As a veteran, you've supported each of us as you made personal sacrifices to help keep our country safe and its citizens free. Now that it is time for your next chapter, we would love the opportunity to return the favor and support YOU in your educational journey at 电车无码.  

Combat Veteran jacket

Military 24-25 Friendly school

As a 2022-23 Military Friendly® School, Roanoke is dedicated to helping veterans afford a college education, and we are approved to offer benefits and resources for college-bound veterans. 

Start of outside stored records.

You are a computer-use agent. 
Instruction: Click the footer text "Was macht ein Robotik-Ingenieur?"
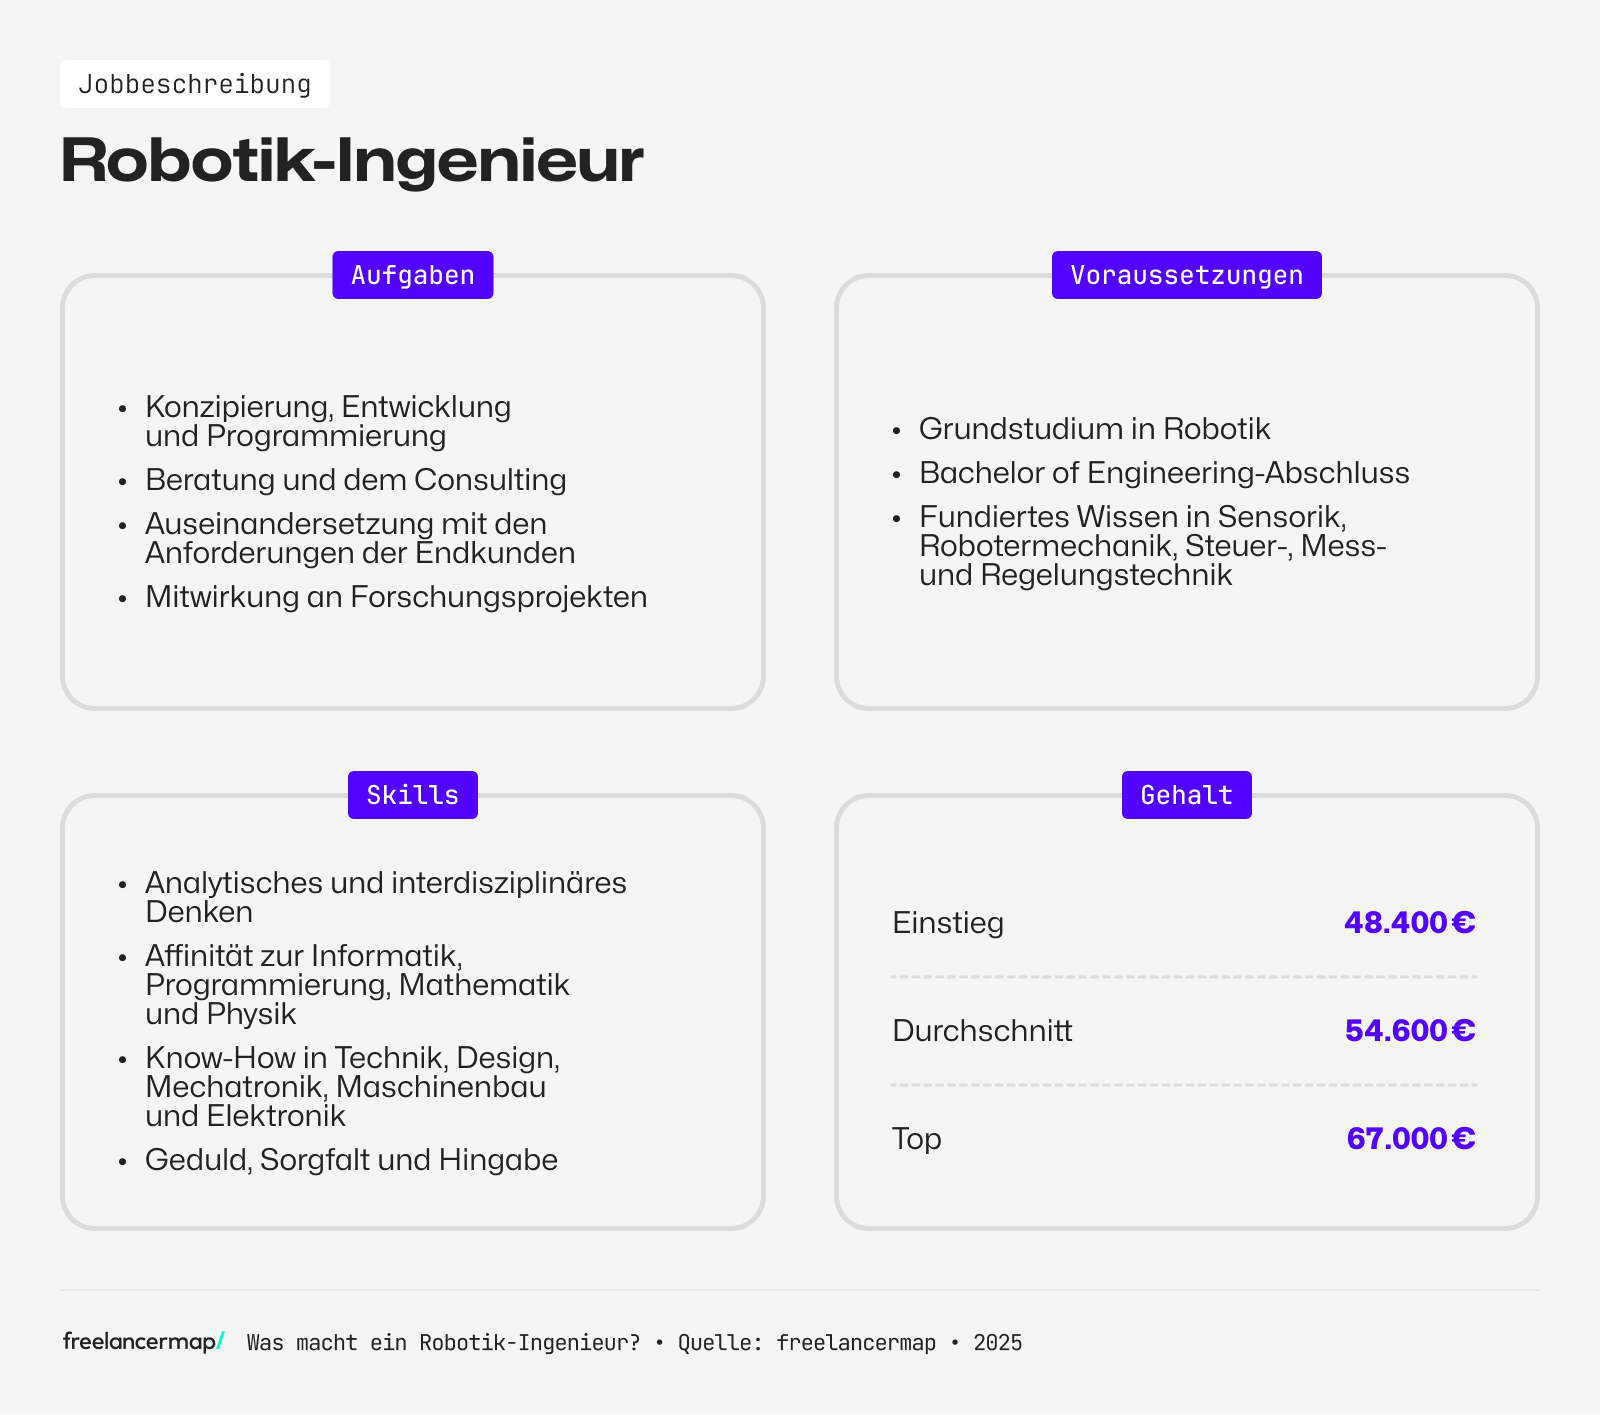point(443,1343)
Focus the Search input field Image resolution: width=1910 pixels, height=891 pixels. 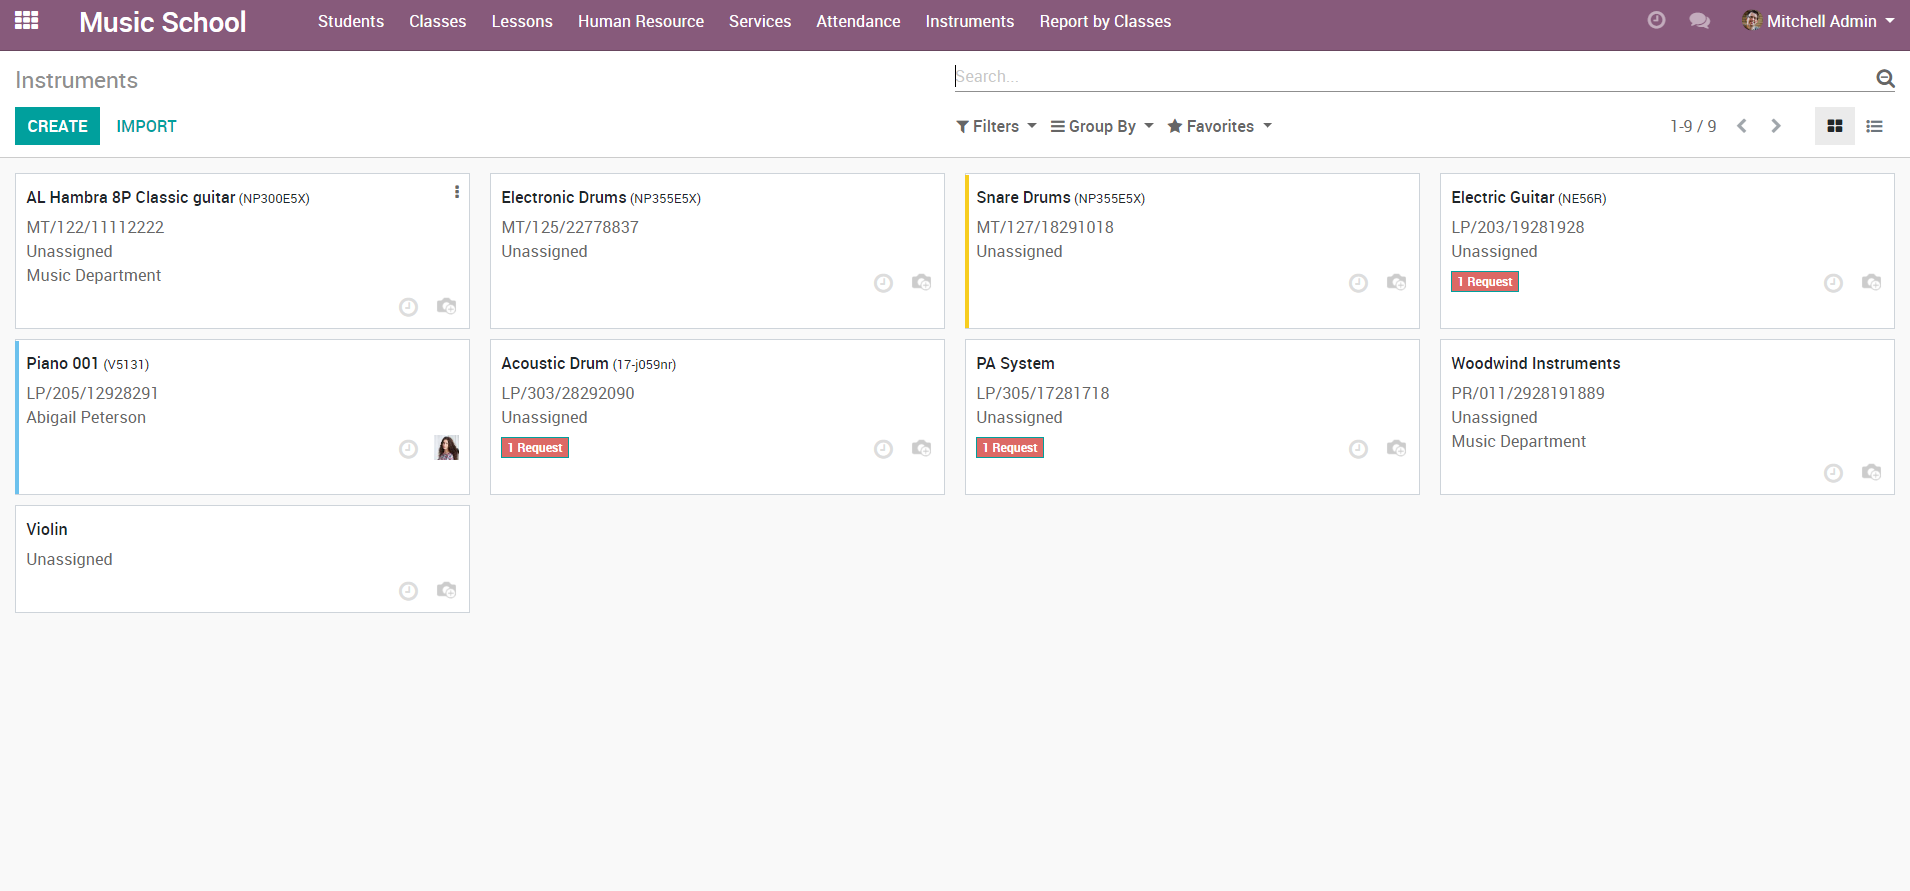[1410, 76]
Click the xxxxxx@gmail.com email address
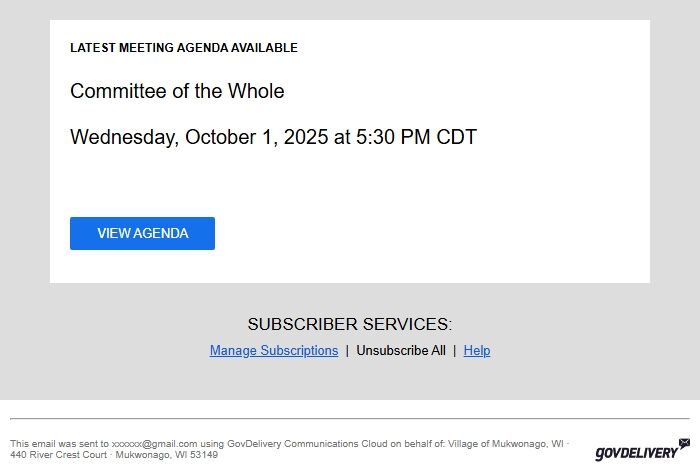 (154, 443)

电车无码 is home to an active Student Veterans Group that fosters an environment of support and lasting friendships through regular meetings, group dinners, family barbecues and occasional trips. At the College's commencement ceremony, membership in the group is noted with a special stole, as well as a group patch. 

Rock painted with poppies and flags in the ground

Allyson HerrigesAllyson Herriges ’23, of Salem, Virginia, came to 电车无码 after serving in the U.S. Army for 10 years. She volunteered as president of the Student Veterans Association while earning her degree in psychology with a minor in biology and multi-faceted concentrations in disability studies, human development and neuroscience.  

She was tapped for induction into Phi Beta Kappa, the nation’s most prestigious academic honor society, and was named co-winner of Roanoke’s Outstanding Neuroscience Student award, alongside Jarod Le ’23. As an undergraduate, she tackled original research into neurodevelopment in 电车无码’s fish lab — work that earned her a first-place award for Best Undergraduate Student Presentation at the Society for Developmental Biology's 82nd annual meeting in 2023. She plans to continue that research as a Ph.D. student in Virginia Tech’s Translational Biology, Medicine, and Health program.  

The questions surrounding what we know about neurodevelopment are deeply personal for Allyson and her family. “My son is autistic. His diagnosis is why I started studying this. I want to help parents understand their children and what their children’s diagnoses mean. There is still so much we don’t know about these conditions.”